A lot of the gusto and appeal that oozed from her singles seems to be spread thinly over the majority of the album. The production also seems to suffer from being overstated and gives tracks like “In My Trunk” and “Lightspeed” a vibe that is both tired and pretentious. It seems like Ke$ha did this speak-sing electronic thing a whole lot better and with less unnecessary attitude. The Cataracs throw everything they've got into this album, so while “Lightspeed” feels like a greasy burger, it's still got some oomph to it. “Me” is the perfect way to sum up the album, as Dev sings completely about herself and her success and how, gee, you NEVER expected it, and how you just need to know her now. It puts a sour taste in one's mouth. It makes every word Dev raps, every lyric she sings, every chord seem somehow calculated. It seems disingenuous. I guess it was too easy to accept her in the fashion she presented herself that even a well-executed track like “Dancing Shoes,” which is honestly easy to love, sounds like a desperate attempt to prove her worth. If she isn't talking about drinking or partying or her “Bass Down Low”
...well, it isn't her.
Swiftly moving through different styles
It isn't all bad, if you disengage your mind. Dev's magic mostly comes from The Cataracs
, who breathe so much life into her. You can accept the tracks on her album as unique aspects of Dev's personality because of the variety of styles supplied to her. That she can vacillate swiftly between dark and slow (“Kiss My Lips”) to upbeat and punky (“Perfect Match”) to heady clubroom stompers (“Breathe,” “In The Dark”) to pop/rock angst (“Take Her From You”) and back again is, in large part, thanks to her talented production team. In the end it works out. While you may not necessarily connect with Dev, you can't deny that those involved create a varied and entertaining trip through their collective psyche. And in their defense, the album's opener, “Getaway,” has a neat little time change midway through that flips the track on you. Well done there, Dev.
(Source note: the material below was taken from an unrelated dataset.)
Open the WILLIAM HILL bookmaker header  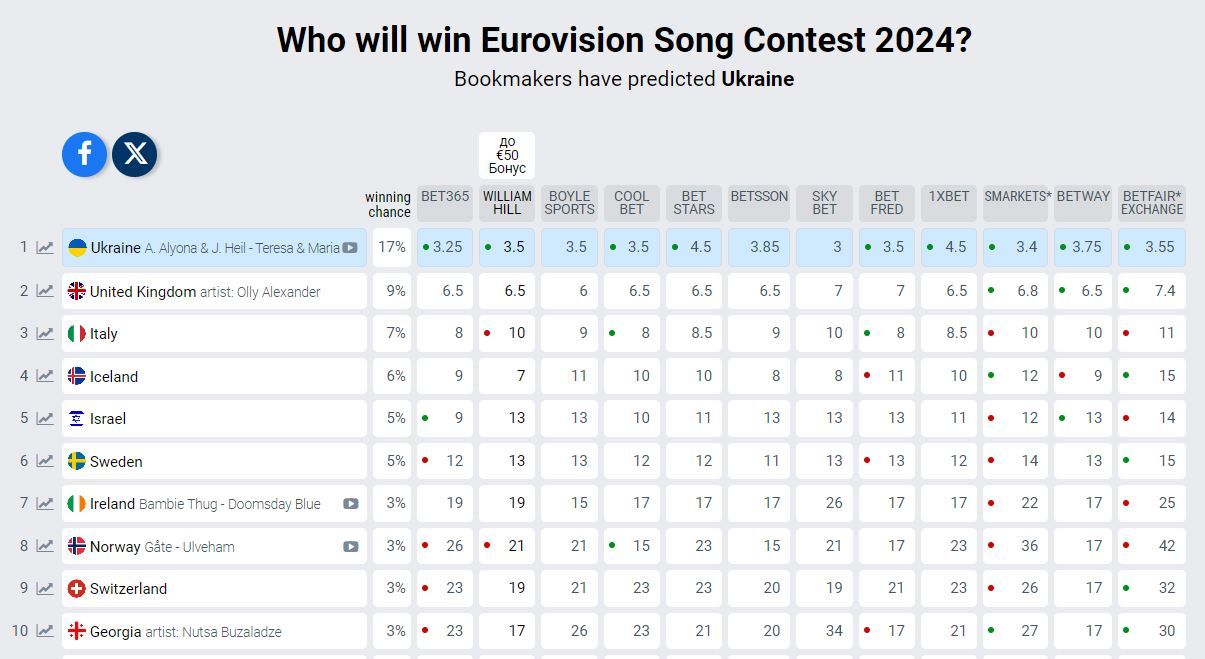point(507,203)
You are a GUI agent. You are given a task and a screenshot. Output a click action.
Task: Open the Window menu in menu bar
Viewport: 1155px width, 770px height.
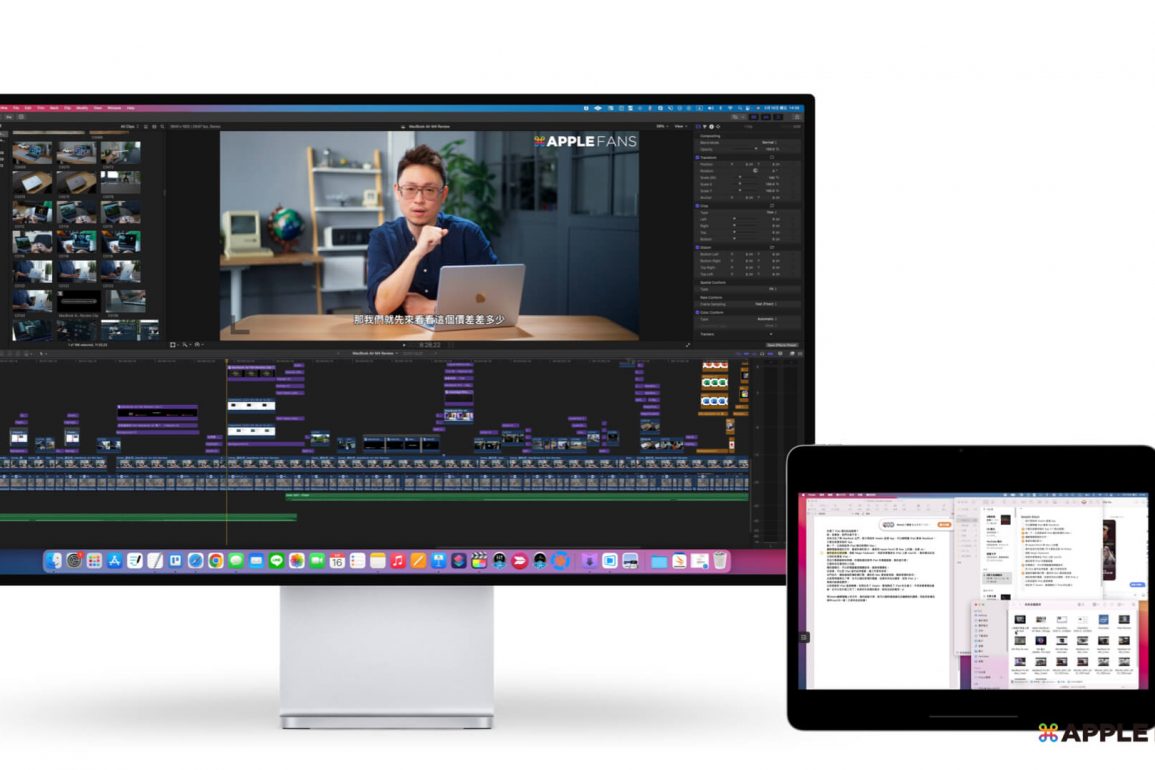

At face value, Dev's debut album is at least little more than pandering to the mainstream. There are some interesting tracks that give us flashes of insight into the minds creating the works. Whether the credit goes to Dev or to her producers is uncertain but almost irrelevant, as long as you enjoy it. That being said, The Night The Sun Came Up is well-crafted, quality dance/pop. If Dev achieves another hit from it, I'll be shocked. I grudgingly give it 3 stars, since I can't give anything between that and 2.5.